Pixel coordinate grounding data
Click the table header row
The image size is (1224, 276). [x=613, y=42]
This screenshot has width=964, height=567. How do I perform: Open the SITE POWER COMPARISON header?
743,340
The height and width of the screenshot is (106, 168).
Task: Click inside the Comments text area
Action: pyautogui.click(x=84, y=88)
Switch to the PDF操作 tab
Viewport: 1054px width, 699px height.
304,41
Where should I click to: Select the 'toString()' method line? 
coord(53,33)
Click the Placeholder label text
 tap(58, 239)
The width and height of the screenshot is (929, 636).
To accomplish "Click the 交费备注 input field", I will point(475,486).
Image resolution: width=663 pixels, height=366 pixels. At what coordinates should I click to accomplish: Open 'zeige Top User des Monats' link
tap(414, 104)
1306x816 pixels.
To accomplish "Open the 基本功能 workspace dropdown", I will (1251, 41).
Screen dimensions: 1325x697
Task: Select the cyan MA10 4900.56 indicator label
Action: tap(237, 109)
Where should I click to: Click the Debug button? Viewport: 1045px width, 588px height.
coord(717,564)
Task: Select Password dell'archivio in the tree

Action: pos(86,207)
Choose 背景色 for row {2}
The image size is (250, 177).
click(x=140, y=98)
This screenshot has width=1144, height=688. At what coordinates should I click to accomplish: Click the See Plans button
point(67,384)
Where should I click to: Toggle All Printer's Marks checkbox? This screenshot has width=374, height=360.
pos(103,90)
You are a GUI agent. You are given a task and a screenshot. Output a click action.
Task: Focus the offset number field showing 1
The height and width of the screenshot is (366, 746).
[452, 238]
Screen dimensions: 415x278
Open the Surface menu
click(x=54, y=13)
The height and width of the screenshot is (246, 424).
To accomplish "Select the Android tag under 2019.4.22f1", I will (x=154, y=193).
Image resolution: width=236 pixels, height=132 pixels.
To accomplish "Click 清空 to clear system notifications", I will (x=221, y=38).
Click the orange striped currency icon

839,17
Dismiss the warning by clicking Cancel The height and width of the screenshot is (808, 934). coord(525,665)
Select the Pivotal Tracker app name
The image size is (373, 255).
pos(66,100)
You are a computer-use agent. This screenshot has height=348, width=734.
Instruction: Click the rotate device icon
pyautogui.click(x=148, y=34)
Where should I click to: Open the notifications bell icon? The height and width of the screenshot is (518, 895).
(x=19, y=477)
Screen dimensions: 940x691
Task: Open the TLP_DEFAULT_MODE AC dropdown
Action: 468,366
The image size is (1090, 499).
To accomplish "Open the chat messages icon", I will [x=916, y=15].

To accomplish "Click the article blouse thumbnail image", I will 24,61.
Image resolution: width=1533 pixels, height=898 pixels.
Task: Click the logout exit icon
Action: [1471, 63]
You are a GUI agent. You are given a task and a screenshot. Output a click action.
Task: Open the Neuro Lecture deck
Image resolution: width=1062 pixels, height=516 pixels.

_What needs to be done_
Your task is to set down all of the entries exactly as they appear.

_Expected output_
Click the table header row
The image size is (1224, 276). [x=613, y=42]
This screenshot has width=964, height=567. How do I perform: Open the SITE POWER COMPARISON header?
743,340
The height and width of the screenshot is (106, 168).
Task: Click inside the Comments text area
Action: pyautogui.click(x=84, y=88)
Switch to the PDF操作 tab
Viewport: 1054px width, 699px height.
304,41
Where should I click to: Select the 'toString()' method line? 
coord(53,33)
Click the Placeholder label text
 tap(58, 239)
The width and height of the screenshot is (929, 636).
To accomplish "Click the 交费备注 input field", I will point(475,486).
Image resolution: width=663 pixels, height=366 pixels. At what coordinates should I click to accomplish: Open 'zeige Top User des Monats' link
tap(414, 104)
1306x816 pixels.
To accomplish "Open the 基本功能 workspace dropdown", I will (1251, 41).
Screen dimensions: 1325x697
Task: Select the cyan MA10 4900.56 indicator label
Action: tap(237, 109)
Where should I click to: Click the Debug button? Viewport: 1045px width, 588px height.
coord(717,564)
Task: Select Password dell'archivio in the tree

Action: pos(86,207)
Choose 背景色 for row {2}
The image size is (250, 177).
click(x=140, y=98)
This screenshot has width=1144, height=688. At what coordinates should I click to accomplish: Click the See Plans button
point(67,384)
Where should I click to: Toggle All Printer's Marks checkbox? This screenshot has width=374, height=360.
pos(103,90)
You are a GUI agent. You are given a task and a screenshot. Output a click action.
Task: Focus the offset number field showing 1
The height and width of the screenshot is (366, 746).
[452, 238]
Screen dimensions: 415x278
Open the Surface menu
click(x=54, y=13)
The height and width of the screenshot is (246, 424).
To accomplish "Select the Android tag under 2019.4.22f1", I will (x=154, y=193).
Image resolution: width=236 pixels, height=132 pixels.
To accomplish "Click 清空 to clear system notifications", I will (x=221, y=38).
Click the orange striped currency icon

839,17
Dismiss the warning by clicking Cancel The height and width of the screenshot is (808, 934). coord(525,665)
Select the Pivotal Tracker app name
The image size is (373, 255).
pos(66,100)
You are a computer-use agent. This screenshot has height=348, width=734.
Instruction: Click the rotate device icon
pyautogui.click(x=148, y=34)
Where should I click to: Open the notifications bell icon? The height and width of the screenshot is (518, 895).
(x=19, y=477)
Screen dimensions: 940x691
Task: Open the TLP_DEFAULT_MODE AC dropdown
Action: 468,366
The image size is (1090, 499).
To accomplish "Open the chat messages icon", I will [x=916, y=15].

To accomplish "Click the article blouse thumbnail image", I will 24,61.
Image resolution: width=1533 pixels, height=898 pixels.
Task: Click the logout exit icon
Action: [1471, 63]
You are a GUI agent. You are given a task and a screenshot. Output a click action.
Task: Open the Neuro Lecture deck
Image resolution: width=1062 pixels, height=516 pixels.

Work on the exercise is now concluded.